Plattgekokst

Letzte Woche gab es bei der Sendung „Punkt 12“ auf RTL ein Interview mit einer ehemaligen Angestellten von Kate Moss. Es ging darum, dass Frau Moss wohl totale Drogenprobleme hat usw. Das interessiert mich herzlich wenig, da ich nicht viel von verkoksten Magersüchtigen halte. Eines ist mir jedoch aufgefallen. Katja Burkard, sozusagen Sprachohr der kranken Regierung… Habe ich gerade Regierung geschrieben? Ich meinte natürlich Redaktion. Schon erstaunlich, wie locker leicht einem manche Satzstrukturen so vorkommen. Jedenfalls hat mich Katjas Ankündigung zum oben genannten Beitrag doch sehr genervt. Es hieß, die Ex-Angestelte berichtet über gemeinsamen Kokainmissbrauch. UND DANN IST ES AUCH NOCH ZUM LESBENSEX GEKOMMEN! Ich kann hier nicht so toll wiedergeben, wie Frau Burkards Betonung lag, jedenfalls kann man wohl mit Drogenmissbrauch nicht mehr Aufmerksamkeit erregen. Es muss schon todbringender LESBENSEX sein.
Dazu fällt mir ein, dass es beim diesjährigen Vorentscheid zum Eurovision Song Contest ein Lied von Udo Lindenberk, gesungen von Ellen ten Damme, gibt, das den tollen Titel „Plattgefickt“ hat. Da sich das jedoch ein bissel ungewohnt anhört, heißt es jetzt auf einmal „Plattgeliebt“. ist ja eh Jacke wie Hose.
In allen möglichen Dingen sieht man heute eine „Amerikanisierung“. Die oben genannten Beispiele gehören leider stillschweigend dazu.

Aufriss um Abriss

Als ich vor einiger Zeit mit meiner Freundin durch die leipziger Innenstadt geschländert bin, ist uns ein Geschäft aufgefallen, das auf einem Plakat verkündete, nur noch wenige Tage geöffnet zu sein und es deshalb dicke Prozente regnet. Meine Freundin meinte: „Das steht da bestimmt noch ewig.“ Denkste Puppe! Das komplette Haus wurde abgerissen, zur Freude aller vorwiegend männlichen Zuschauer. Wer will nicht mal sehen, wie ein Kran ein Haus einreißt. Ich gesellte mich zu den anderen Gaffern und wir bildeten eine Gruppe, die wie von einem unsichtbaren Band zusammengehalten wurde. Wir vergötterten diesen Kran. Wer hat als Kind nicht schonmal davon geträumt, mit Kränen Häuser einzureißen? Es war für uns so, als würden wir vor einem Spiegel stehen, der uns die geplatzten Träume der Kindheit zeigt.
Ich bin dann allerdings schnell wieder gegangen. Erstens war es sehr kalt und zweitens finde ich es wirklich unhöflich, wenn man mit geplatzten Träumen vor meiner Nase herumwedelt.

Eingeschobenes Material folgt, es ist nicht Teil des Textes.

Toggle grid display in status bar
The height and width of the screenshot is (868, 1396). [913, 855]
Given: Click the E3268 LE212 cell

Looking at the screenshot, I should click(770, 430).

Böse Jungs vs. Kichernde Mädels

Manchmal sieht man, dass man schon älter ist als man denkt. Das ist nicht immer so unbequem, wie man vermutet. Als ich heute quer über den verschneiten Augustusplatz gegangen bin, befand ich mich zwischen den Fronten zweier rivalisierender Jugendgangs. Auf der einen Seite waren so 6-7 böse Jungs und auf der anderen so 15-16 kichernde Mädchen. Beide Gruppen waren so 40 Meter voneinander entfernt. Ich entschuldige mich, hier soviele Zahlen eingebaut zu haben. Ich hoffe, das kommt nicht nochmal vor. Es sei denn, ich gebe übers Wochenende Textaufgaben auf.
Wie dem auch sei, jeder böse Junge und jedes kichernde Mädel hatte einen schneeball in der Hand und ich musste mitten durch die Schussbahn. Vor zehn Jahren hätte ich das nicht überlebt, aber heute war das anders. Als ich kurz vor der Mitte war, warf ich einen bösen Blick in richtung kichernde Mädels, woraufhin die sagten „Stop, nicht den Mann bewerfen, der ist ja so cool! – Hihi du bist ja ganz rot! – Stimmt ja gar nicht! Du auch!“. Um ehrlich zu sein, weiß ich gar nicht mehr so genau, was die gesagt haben, aber so in etwa war das sicher. Ich war so verblüfft von der Verschonung.
Jedenfalls hat mich das sehr erheitert und ich ging beschwingt – wie Rotkäppchen durch den Wald – zur Uni.